A CT scanner uses a motorized X-ray source that rotates around you. You lie on a bed that slides through a donut-shaped ring called a gantry. As the X-ray tube spins around you, it shoots narrow beams through your body. Digital detectors on the opposite side of the ring pick up those beams after they pass through your tissues. A computer then assembles the data into detailed cross-sectional “slices” of your body.

This is fundamentally the same type of energy as a regular X-ray, just applied in a rotating, three-dimensional way. Because it uses X-rays, a CT scan does produce a small amount of ionizing radiation. A head CT delivers roughly 1 to 2 millisieverts (a unit of radiation dose), while an abdominal CT delivers about 5 to 10 millisieverts. Each individual scan takes less than a minute to complete.

Why People Confuse CT With MRI

Both CT and MRI produce detailed internal images of your body, which is why they’re easy to mix up. But the physics behind each one is entirely different. An MRI scanner contains powerful magnets that align hydrogen atoms in your body, then uses radio waves to knock those atoms out of alignment. As they snap back into place, they emit signals the machine reads to build an image. No radiation is involved in MRI.

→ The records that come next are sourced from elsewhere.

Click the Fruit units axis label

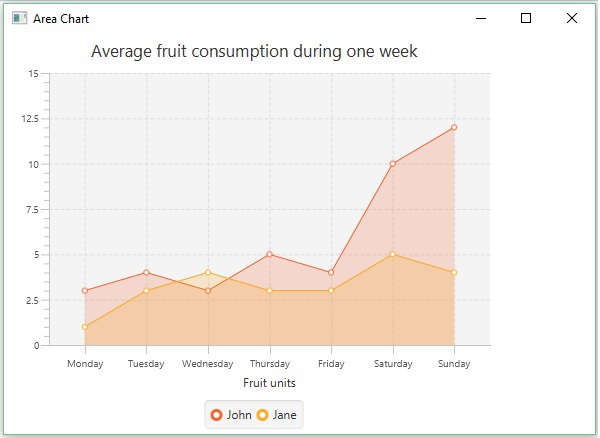tap(270, 382)
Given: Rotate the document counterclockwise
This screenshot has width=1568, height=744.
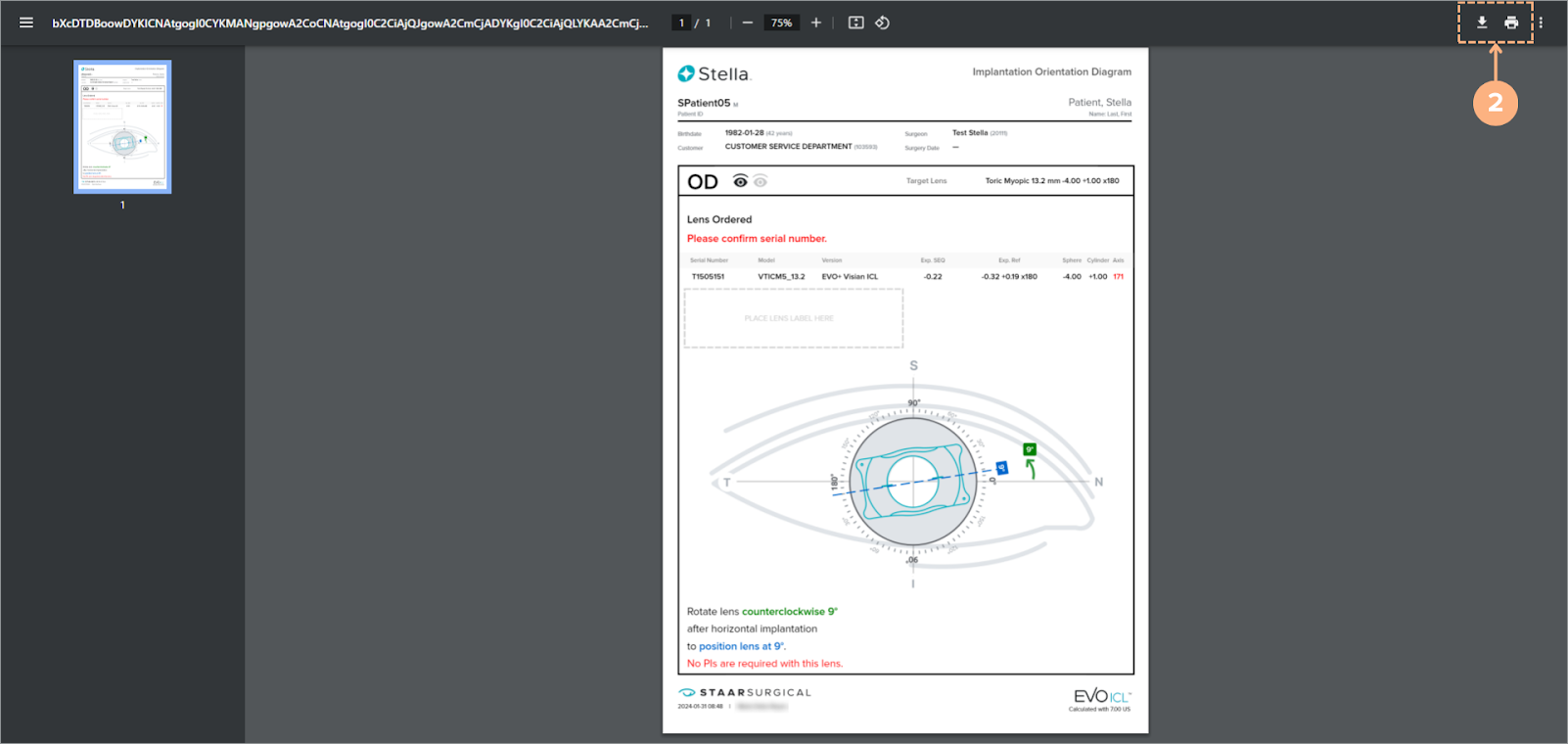Looking at the screenshot, I should pos(882,23).
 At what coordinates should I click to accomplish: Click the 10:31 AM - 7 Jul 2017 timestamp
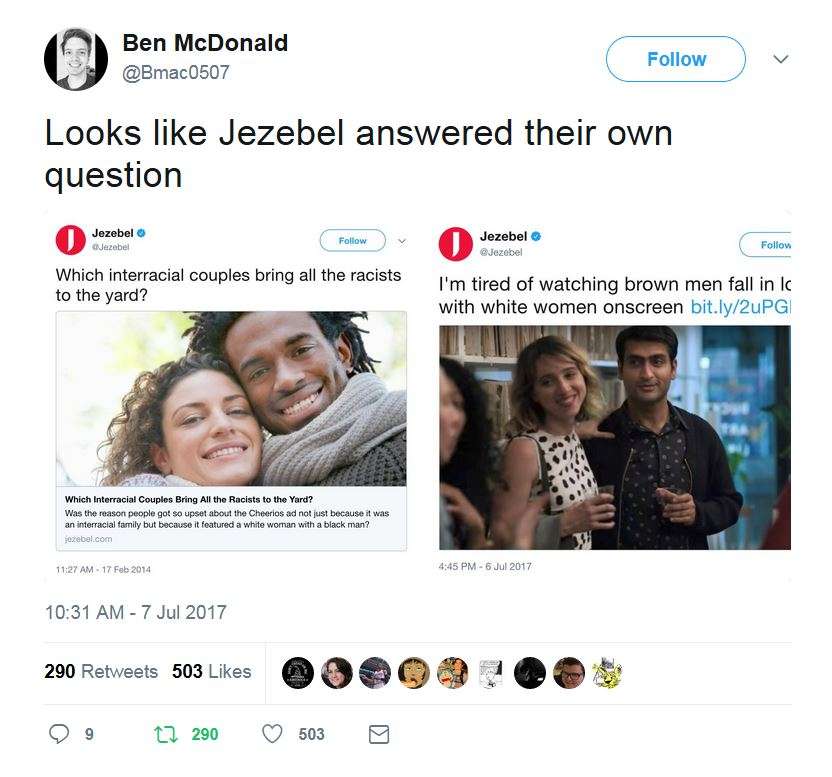(x=136, y=612)
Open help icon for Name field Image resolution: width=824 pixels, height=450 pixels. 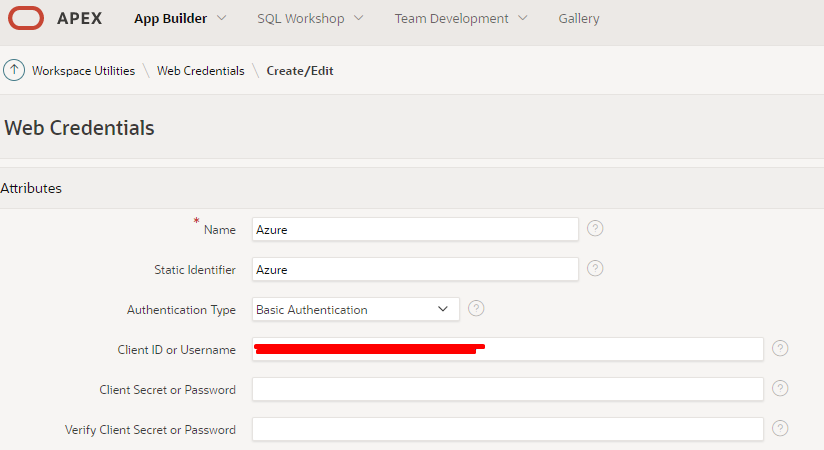pos(595,229)
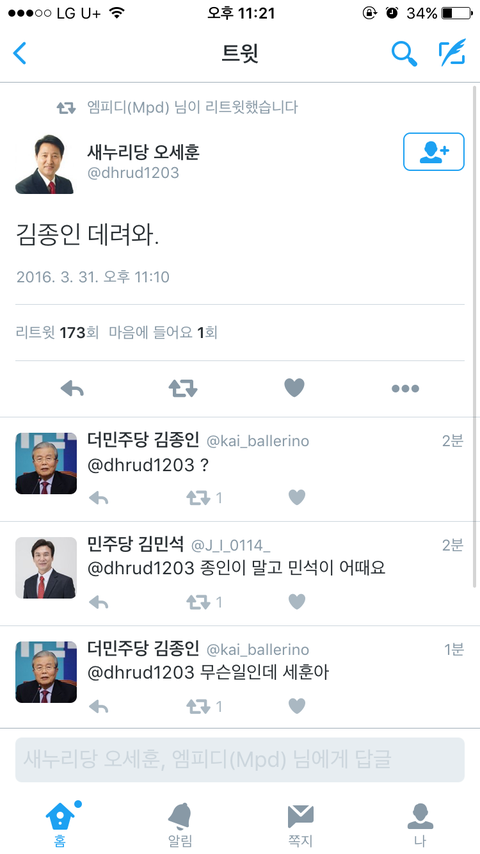Reply to the main tweet 김종인 데려와
The width and height of the screenshot is (480, 854).
(x=72, y=388)
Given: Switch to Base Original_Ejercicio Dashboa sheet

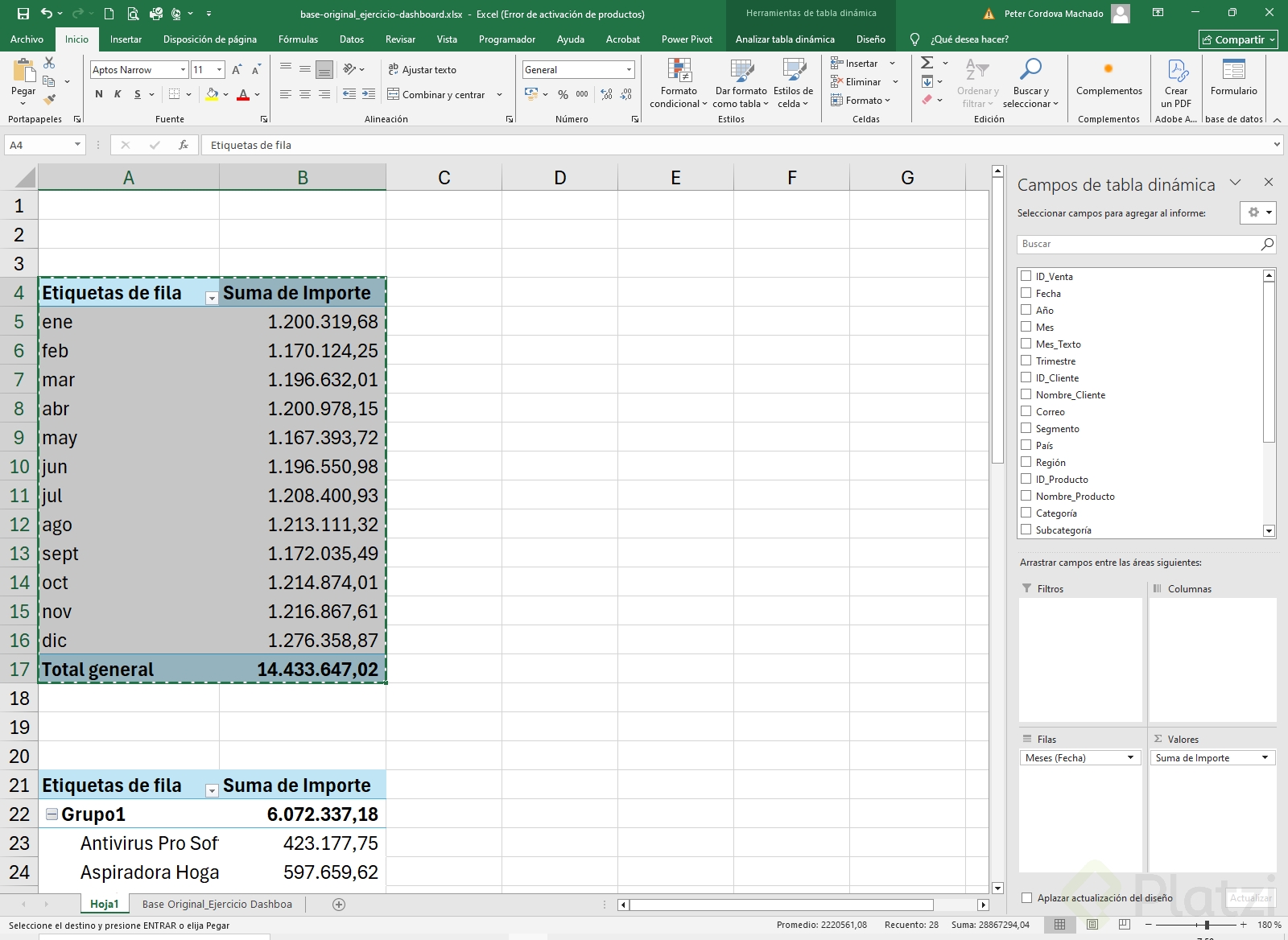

A CT scan, by contrast, has no magnets anywhere in the system. It relies entirely on the way X-rays are absorbed or pass through different tissues. Bone absorbs more X-rays than muscle, and muscle absorbs more than air, which is how the computer distinguishes structures from one another. Even the contrast agents used for CT scans are different: CT contrast is iodine-based, which interacts with X-ray wavelengths. MRI contrast uses gadolinium, a substance with properties that make it respond to magnetic fields.

What This Means for Metal in Your Body

This is often the real question behind the search. If you have a pacemaker, joint replacement, surgical screws, dental implants, or metal fragments in your body, you want to know whether the scan is safe.

Because a CT scan uses no magnetic field, it will not pull, shift, or heat metal objects inside your body. A CT scan can be performed on patients with implanted medical devices of any kind, which is not the case with MRI. The FDA notes that even for patients with pacemakers or implantable defibrillators, the probability of an adverse event from a CT scan is extremely low, and the clinical benefit of a needed scan far outweighs the risk. The main precaution is to let your technologist know about any implanted device so they can minimize direct X-ray exposure to the device’s electronics if possible.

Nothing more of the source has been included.